**Texto fornecido**
==================================================

O nome da vez é do apresentador de programas de auditório da Rede Globo de Televisão, Luciano Huck. Jovem e carismático, Huck tem como padrinho o ex-presidente Fernando Henrique Cardoso, e como trunfo a superexposição de seu rosto todos os domingos, há 18 anos, em boa parte dos lares brasileiros, principalmente os de classe média baixa. Huck, que já havia renunciado à possibilidade de se candidatar à sucessão de Temer, sinaliza que pode voltar atrás, após seu bom desempenho na última pesquisa de intenções de voto do Datafolha.

Uma coisa é certa. O ex-presidente Luiz Inácio Lula da Silva, que aparece liderando todas as simulações das eleições de outubro, dificilmente conseguirá transferir votos para um outro candidato. O personalismo caudilhista de Lula é de tal ordem que sua imagem há muito se descolou do PT e da esquerda. Seus eleitores são seus, não do partido. Ausente do pleito, seu espólio se dispersará. E aqui entra a aposta de Fernando Henrique, a de que Luciano Huck poderia amealhar boa parte dos votos destinados a Lula, pois ambos fascinam o mesmo público.

De qualquer maneira, esse mesmo público é também alvo dos evangélicos. Ano a ano, a bancada no Congresso ligada a igrejas pentecostais e neopentecostais cresce. Em 1998, eram 47 deputados federais, hoje já são 93 deputados federais e três senadores. O objetivo da campanha deste ano é chegar a 150 deputados federais e 15 senadores. A estratégia é lançar apenas um candidato ao Senado por Estado e um ou dois candidatos a deputado federal regionalmente ligados a igrejas evangélicas, e, mais que tudo, conquistar o eleitor do Norte e Nordeste ainda fiel a Lula.

==================================================

**Tarefa 1**
Reproduza sem alterações todas as linhas dos registros abaixo, deixando as imagens de fora da resposta.

==================================================

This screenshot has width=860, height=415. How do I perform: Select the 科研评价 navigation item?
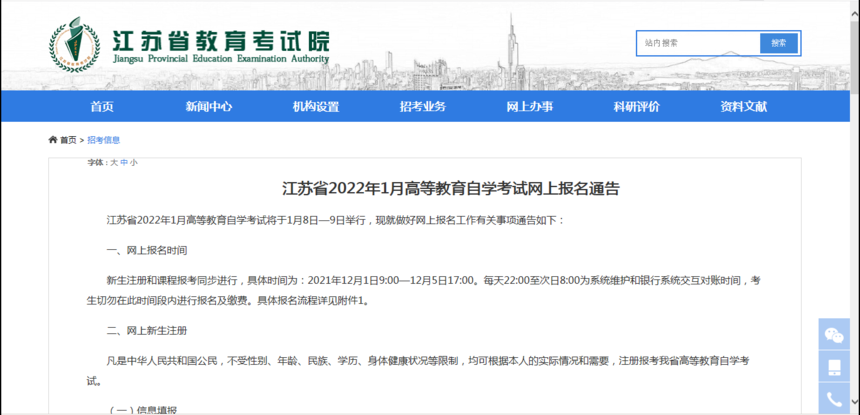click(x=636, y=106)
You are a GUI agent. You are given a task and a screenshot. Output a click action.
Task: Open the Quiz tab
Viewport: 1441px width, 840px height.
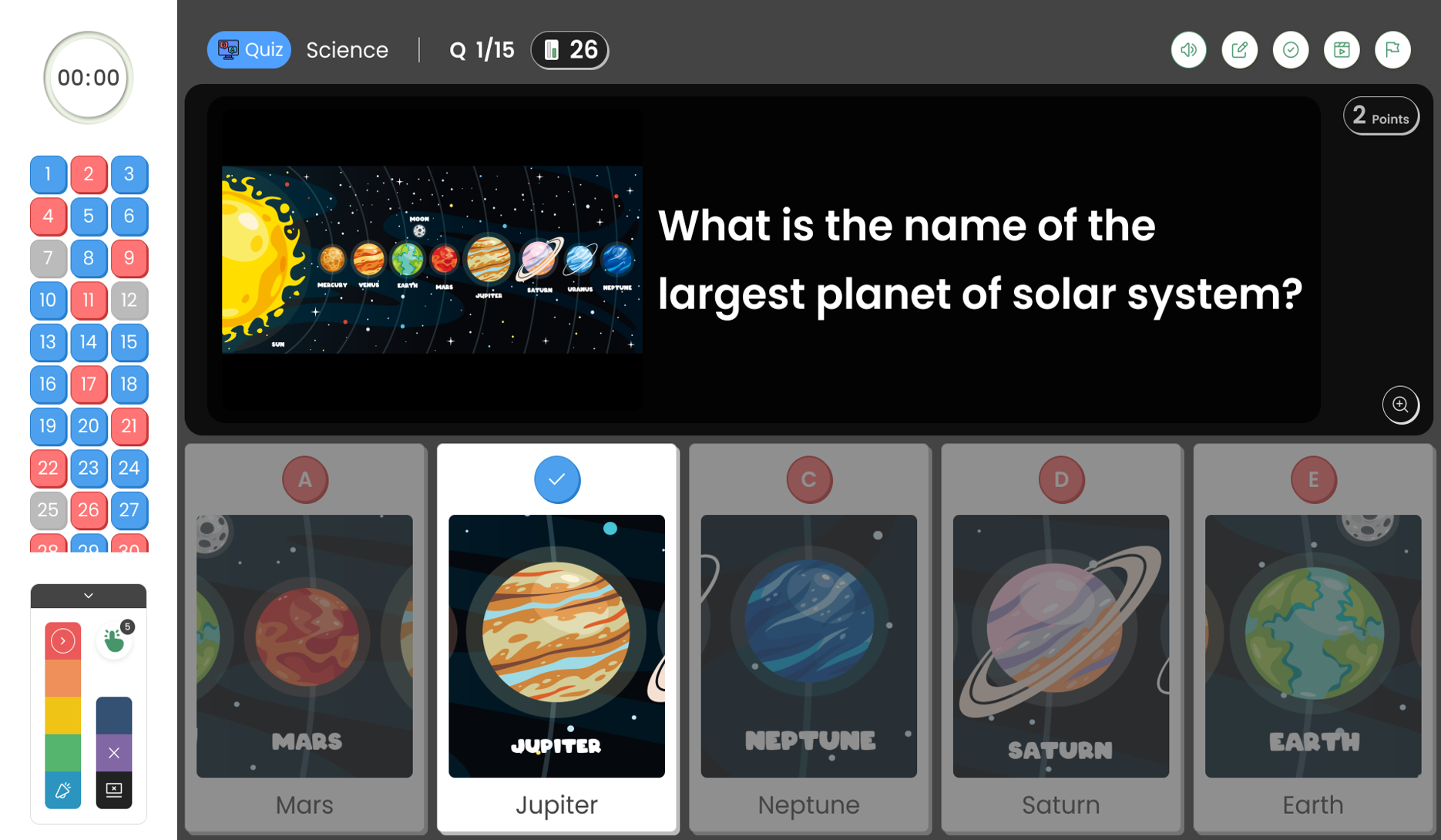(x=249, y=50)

==================================================

**Tarefa 2**
Por favor, dê continuidade ao texto acima sobre Luciano Huck e a disputa pelos eleitores de Lula, a partir do ponto em que ele termina.

**Resultado final 1**
This screenshot has width=860, height=415. How do I perform: Select the 科研评价 navigation item?
click(x=636, y=106)
You are a GUI agent. You are given a task and a screenshot. Output a click action.
Task: Open the Quiz tab
Viewport: 1441px width, 840px height.
(x=249, y=50)

**Resultado final 2**
Ou seja, cada vez mais, a aliança com os evangélicos se torna crucial para vencer as eleições presidenciais. Lula só conseguiu ser eleito Presidente da República em 2002, após três derrotas consecutivas, quando se aproximou dos evangélicos. Para agradar aos novos aliados, o PT acabou adotando uma agenda mais conservadora e pontos de discussão antes cruciais de seu programa – como aborto, relações homoafetivas, desarmamento, reforma agrária, entre outros – foram flexibilizados ou simplesmente engavetados.

O nome de Huck parece muito mais viável à elite brasileira que o do seu candidato natural, o governador de São Paulo, Geraldo Alckmin, pouco conhecido fora do Estado e destituído de carisma. E o apresentador de televisão poderia sem problema algum associar-se aos evangélicos. Até porque, no país do carnaval, as igrejas pentecostais e neopentecostais, que têm como rebanho preferencial a classe média baixa, adotam com unhas e dentes os mesmos interesses que são da elite...

Senão vejamos: a defesa incondicional do patrimônio privado, seja o do proprietário de centenas de imóveis urbanos, seja do latifundiário; o porte de armas extensivo a todos os cidadãos; a fé cega na iniciativa individual, e, portanto, crença no estado mínimo; o uso da força no estabelecimento da segurança pública – todos esses temas são convergentes entre os que estão no topo da pirâmide social e as lideranças evangélicas. Escola sem partido? Legislação anti-aborto? Esses detalhes não preocupam a elite brasileira, pois ela não usa os sistemas públicos de educação e saúde. E, cá entre nós, ela sempre se manteve acima da lei, porque, ao fim e ao cabo, a elite é a lei...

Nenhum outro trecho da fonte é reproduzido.